EXERCISE AIM » Identify and pull out each line of the entries in which "with" occurs.

Data entries »
++++++++++
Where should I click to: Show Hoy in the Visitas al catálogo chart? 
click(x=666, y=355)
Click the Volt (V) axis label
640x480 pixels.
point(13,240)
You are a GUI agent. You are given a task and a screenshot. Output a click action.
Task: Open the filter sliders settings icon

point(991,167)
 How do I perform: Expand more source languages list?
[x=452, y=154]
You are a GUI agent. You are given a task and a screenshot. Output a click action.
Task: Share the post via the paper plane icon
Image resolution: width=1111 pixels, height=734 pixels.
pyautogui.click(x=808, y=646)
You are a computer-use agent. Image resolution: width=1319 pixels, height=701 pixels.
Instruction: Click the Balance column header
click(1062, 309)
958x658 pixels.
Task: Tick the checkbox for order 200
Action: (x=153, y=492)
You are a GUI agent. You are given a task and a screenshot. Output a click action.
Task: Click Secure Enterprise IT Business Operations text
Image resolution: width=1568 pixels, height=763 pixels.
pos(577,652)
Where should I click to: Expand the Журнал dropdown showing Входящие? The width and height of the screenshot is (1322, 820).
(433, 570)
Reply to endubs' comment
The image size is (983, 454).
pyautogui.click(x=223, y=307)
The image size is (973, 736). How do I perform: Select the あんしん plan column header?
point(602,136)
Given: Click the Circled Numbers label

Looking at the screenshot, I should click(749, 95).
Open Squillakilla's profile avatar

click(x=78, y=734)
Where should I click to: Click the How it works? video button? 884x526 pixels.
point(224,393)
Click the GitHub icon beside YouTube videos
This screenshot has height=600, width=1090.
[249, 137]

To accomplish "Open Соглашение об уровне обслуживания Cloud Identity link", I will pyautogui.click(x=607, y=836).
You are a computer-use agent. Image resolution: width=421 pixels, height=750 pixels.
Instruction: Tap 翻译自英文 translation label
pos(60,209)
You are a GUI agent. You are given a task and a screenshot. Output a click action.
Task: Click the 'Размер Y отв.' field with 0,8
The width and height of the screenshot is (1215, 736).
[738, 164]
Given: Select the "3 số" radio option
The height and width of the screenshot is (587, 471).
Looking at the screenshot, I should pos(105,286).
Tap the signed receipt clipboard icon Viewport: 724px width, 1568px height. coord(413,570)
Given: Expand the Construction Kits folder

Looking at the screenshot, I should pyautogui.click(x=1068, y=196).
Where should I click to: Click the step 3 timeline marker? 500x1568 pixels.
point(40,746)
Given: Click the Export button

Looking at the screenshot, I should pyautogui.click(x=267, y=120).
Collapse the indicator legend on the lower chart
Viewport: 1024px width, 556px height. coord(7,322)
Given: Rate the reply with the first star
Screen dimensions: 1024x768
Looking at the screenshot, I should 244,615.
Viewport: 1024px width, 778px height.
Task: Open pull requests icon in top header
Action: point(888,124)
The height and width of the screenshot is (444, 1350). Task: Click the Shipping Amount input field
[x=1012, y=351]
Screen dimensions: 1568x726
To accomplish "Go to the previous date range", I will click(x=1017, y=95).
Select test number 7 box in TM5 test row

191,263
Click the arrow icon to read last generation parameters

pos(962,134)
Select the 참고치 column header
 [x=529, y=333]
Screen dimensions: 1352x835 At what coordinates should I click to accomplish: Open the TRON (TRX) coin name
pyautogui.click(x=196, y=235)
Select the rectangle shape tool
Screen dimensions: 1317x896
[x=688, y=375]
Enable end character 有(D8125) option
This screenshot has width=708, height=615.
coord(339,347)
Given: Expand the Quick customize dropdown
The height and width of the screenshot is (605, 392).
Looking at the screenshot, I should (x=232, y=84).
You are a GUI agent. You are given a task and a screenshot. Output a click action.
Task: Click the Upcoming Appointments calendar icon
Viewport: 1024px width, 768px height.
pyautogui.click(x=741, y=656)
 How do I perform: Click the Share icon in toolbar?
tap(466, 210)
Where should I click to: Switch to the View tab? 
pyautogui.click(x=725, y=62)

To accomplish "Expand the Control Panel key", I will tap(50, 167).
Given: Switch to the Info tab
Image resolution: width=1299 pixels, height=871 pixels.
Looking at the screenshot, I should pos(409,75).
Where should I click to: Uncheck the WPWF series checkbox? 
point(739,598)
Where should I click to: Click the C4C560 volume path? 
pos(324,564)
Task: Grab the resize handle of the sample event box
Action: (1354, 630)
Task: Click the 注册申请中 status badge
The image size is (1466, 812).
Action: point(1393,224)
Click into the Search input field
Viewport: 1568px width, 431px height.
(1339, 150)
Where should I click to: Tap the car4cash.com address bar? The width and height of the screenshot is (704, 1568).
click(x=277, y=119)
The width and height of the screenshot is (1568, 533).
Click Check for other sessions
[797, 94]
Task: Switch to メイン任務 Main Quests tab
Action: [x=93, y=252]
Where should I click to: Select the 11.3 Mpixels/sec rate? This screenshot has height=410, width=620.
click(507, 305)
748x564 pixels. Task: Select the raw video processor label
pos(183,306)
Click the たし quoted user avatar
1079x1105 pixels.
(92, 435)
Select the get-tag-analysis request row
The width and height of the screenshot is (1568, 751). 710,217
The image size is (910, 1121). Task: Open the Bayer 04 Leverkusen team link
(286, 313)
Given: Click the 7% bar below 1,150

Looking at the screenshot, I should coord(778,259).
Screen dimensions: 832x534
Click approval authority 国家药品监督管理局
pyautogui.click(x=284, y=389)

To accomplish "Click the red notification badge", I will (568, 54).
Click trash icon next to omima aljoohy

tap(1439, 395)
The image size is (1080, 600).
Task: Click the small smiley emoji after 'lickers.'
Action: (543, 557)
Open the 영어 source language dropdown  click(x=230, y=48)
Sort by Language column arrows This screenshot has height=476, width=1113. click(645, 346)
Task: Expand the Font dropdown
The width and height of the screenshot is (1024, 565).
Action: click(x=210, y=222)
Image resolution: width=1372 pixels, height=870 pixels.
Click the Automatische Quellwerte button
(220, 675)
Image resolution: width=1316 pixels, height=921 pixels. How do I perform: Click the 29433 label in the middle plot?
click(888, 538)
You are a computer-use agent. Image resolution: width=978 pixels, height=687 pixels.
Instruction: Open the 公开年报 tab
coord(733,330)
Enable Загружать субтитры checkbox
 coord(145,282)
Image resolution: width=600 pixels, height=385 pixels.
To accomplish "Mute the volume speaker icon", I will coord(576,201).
++++++++++
OUTPUT FOR THIS EXERCISE »
Task: Click the 'Размер Y отв.' field with 0,8
Given: Rate the reply with the first star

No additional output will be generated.